Nous restons silencieux. Il tâte le terrain. Il veut savoir ce que nous savons. S’il découvre que nous savons, il décrochera le téléphone. Il veut nous éliminer. Il tapote le bureau. Il est agacé. Il ne faut pas l’agacer. Nous allons répondre. Vite une idée.
– Nous savons que vous recherchez les gens comme nous. Nous ne savons rien d’autre. Nous ne savons pas pourquoi.
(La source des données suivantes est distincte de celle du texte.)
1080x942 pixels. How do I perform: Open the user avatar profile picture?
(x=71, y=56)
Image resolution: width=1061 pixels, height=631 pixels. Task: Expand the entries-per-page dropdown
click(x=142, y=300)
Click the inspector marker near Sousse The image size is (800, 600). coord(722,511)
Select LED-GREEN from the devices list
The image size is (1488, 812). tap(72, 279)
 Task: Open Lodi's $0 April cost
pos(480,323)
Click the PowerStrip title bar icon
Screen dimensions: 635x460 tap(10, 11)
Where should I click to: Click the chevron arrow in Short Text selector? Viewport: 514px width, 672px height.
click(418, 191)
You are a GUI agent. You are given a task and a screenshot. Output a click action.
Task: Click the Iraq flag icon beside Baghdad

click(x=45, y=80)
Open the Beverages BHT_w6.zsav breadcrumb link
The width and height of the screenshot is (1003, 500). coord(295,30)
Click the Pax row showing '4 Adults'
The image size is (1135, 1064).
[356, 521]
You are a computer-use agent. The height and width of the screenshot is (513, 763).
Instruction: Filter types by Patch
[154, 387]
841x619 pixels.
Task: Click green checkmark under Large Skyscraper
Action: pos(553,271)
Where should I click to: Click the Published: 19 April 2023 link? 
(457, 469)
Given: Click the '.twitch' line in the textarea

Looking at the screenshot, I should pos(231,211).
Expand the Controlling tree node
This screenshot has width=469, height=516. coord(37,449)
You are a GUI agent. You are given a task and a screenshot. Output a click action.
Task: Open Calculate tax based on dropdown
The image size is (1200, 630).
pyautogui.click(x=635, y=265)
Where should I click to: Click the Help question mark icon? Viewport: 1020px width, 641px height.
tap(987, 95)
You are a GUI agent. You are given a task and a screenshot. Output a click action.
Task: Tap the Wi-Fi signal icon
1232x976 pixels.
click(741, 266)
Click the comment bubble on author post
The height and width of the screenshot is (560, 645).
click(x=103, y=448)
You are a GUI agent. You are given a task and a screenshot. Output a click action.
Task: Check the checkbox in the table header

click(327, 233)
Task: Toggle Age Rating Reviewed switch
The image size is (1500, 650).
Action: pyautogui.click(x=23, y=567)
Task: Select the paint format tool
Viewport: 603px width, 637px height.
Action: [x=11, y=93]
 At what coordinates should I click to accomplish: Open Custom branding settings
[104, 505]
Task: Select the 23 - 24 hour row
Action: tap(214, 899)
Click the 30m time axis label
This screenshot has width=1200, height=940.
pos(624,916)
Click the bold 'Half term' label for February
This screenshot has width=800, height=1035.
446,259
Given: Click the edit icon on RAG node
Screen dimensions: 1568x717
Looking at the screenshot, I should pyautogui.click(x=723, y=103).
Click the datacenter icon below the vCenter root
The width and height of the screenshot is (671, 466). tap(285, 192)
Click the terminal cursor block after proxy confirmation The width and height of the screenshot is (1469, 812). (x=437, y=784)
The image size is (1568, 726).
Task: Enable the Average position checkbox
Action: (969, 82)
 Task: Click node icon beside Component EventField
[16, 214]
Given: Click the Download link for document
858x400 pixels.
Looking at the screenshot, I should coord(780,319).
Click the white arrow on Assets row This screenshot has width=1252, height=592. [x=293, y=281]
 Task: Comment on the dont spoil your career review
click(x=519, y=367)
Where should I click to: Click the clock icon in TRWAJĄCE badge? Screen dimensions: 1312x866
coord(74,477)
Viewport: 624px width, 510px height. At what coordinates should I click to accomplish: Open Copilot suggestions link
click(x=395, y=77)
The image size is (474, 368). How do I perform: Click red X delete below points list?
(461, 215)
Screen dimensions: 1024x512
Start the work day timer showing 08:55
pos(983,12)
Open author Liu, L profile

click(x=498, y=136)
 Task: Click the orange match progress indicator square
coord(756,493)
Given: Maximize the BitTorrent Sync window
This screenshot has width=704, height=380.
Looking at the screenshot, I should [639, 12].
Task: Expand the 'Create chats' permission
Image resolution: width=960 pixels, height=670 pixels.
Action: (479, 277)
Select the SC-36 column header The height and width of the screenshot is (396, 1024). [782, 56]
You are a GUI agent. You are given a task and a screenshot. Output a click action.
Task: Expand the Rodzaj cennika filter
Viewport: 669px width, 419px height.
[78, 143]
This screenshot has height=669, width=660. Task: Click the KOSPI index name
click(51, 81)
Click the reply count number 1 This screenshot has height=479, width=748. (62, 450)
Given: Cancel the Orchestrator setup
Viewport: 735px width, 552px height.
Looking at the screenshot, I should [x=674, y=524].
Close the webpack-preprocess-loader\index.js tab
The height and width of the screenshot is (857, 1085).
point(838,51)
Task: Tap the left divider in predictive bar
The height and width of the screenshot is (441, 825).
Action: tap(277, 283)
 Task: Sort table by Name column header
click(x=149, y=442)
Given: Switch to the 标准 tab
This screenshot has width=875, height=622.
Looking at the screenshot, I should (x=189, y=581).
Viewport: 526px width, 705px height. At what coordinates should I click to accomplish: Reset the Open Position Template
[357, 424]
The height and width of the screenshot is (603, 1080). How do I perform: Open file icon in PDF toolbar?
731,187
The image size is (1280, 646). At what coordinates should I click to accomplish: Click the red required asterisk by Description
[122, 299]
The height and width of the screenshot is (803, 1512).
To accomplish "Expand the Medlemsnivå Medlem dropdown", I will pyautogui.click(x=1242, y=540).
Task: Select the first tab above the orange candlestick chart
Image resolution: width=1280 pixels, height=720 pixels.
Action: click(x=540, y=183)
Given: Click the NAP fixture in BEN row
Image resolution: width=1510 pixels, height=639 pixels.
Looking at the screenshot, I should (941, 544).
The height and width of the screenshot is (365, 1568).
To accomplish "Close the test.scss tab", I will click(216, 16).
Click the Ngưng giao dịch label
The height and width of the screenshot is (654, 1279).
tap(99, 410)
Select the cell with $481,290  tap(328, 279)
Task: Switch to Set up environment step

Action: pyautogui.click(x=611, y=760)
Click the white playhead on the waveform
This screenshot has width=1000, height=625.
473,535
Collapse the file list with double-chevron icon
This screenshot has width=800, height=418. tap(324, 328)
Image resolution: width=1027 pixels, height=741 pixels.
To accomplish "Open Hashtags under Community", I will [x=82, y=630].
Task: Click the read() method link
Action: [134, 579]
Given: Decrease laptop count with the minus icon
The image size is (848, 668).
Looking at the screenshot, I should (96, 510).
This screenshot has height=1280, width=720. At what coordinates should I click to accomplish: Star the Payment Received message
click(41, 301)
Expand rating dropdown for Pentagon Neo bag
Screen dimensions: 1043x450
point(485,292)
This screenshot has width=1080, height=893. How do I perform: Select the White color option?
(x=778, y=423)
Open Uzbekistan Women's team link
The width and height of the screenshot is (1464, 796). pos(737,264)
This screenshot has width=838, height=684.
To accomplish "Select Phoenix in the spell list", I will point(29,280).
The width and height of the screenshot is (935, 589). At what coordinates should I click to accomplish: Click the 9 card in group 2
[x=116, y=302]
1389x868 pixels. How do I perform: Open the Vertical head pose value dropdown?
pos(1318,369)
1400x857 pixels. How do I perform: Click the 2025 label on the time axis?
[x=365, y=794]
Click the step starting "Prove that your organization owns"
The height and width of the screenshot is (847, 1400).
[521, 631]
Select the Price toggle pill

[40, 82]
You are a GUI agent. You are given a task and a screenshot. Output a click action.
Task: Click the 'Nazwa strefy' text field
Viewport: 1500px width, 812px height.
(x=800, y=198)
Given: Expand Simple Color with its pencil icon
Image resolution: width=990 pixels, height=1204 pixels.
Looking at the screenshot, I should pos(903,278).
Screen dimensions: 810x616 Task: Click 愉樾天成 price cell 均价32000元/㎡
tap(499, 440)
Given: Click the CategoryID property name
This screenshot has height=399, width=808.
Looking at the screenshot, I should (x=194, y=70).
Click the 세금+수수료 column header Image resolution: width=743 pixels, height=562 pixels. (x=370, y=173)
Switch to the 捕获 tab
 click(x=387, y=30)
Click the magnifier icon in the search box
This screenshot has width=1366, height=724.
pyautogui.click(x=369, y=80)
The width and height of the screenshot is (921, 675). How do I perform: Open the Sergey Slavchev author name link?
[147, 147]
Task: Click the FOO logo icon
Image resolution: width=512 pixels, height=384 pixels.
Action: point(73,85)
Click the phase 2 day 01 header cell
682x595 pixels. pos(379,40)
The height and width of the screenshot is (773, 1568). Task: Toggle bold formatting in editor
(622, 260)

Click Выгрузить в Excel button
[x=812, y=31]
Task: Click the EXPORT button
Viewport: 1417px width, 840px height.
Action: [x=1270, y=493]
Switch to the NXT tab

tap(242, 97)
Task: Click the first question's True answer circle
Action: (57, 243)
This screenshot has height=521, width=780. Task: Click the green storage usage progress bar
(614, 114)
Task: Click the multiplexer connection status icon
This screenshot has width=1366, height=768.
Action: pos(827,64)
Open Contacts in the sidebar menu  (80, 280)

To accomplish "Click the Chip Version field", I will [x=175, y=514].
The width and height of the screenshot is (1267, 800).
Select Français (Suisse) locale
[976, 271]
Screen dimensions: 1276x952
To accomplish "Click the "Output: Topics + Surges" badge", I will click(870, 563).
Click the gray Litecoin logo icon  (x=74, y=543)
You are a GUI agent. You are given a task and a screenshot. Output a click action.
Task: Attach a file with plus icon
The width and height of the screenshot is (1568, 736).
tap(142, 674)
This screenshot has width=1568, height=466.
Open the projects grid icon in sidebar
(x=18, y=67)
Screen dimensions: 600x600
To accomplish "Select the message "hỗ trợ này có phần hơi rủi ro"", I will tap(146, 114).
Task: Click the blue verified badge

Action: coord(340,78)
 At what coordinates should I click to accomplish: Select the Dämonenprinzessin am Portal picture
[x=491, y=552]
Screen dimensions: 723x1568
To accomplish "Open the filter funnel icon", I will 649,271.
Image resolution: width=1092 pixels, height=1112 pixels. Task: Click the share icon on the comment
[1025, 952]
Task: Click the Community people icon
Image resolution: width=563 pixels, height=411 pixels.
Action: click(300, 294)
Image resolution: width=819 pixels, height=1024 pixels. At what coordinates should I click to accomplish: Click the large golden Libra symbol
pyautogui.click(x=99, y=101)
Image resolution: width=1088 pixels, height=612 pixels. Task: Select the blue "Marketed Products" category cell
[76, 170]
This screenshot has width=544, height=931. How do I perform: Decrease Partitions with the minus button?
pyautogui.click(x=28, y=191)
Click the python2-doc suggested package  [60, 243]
Il attrape un crayon, il note. Nous sommes tendus. Respirer devient difficile. Notre coeur s’accélère.
– Les gens comme vous ? C’est-à-dire ?
Il veut en savoir plus. Il veut trouver les autres ! Nous ne lui suffisons pas. Il en veut plus. S’il sait, ils sauront. Il faut l’éliminer. Nous nous approchons du bureau. Il ne bouge pas. Il faudra faire vite. Le verrou n’est pas fermé. Si nous faisons vite, nous pourrons nous enfuir. Nous n’avons qu’un seul essai. Si nous ratons, ce sont eux qui nous tueront. Nous prenons une grande inspiration.
Nous nous jetons sur lui. Il est plus rapide que nous. Nous voyons l’aiguille dans sa main. Nous n’avons pas le temps de l’éviter. Il la plante dans notre cou.
Je me réveille. Je me sens groggy. Je me sens seul. Je suis dans une pièce blanche. Elle est vide à part mon lit. Moi aussi je suis vide. Il n’y a plus de nous. Je veux me lever, mais je suis attaché. Les chevilles, la taille, les mains. Je suis groggy. Quelqu’un entre. Je le reconnais. Il est toujours souriant. C’est lui. Il s’assoit au bord de mon lit. Pose la main sur ma cuisse.
– Bonjour, M. Tréor, vous vous souvenez de moi ? Je suis le Dr Vigault, le psychiatre de l’unité. Nous avons dû vous mettre en chambre d’apaisement. Suite à votre perte de réalité, vous avez failli agresser le personnel soignant. Vous allez vous sentir fatigué, nous avons initié un traitement antipsychotique en urgence.
Je repose la tête. Je ne le crois pas.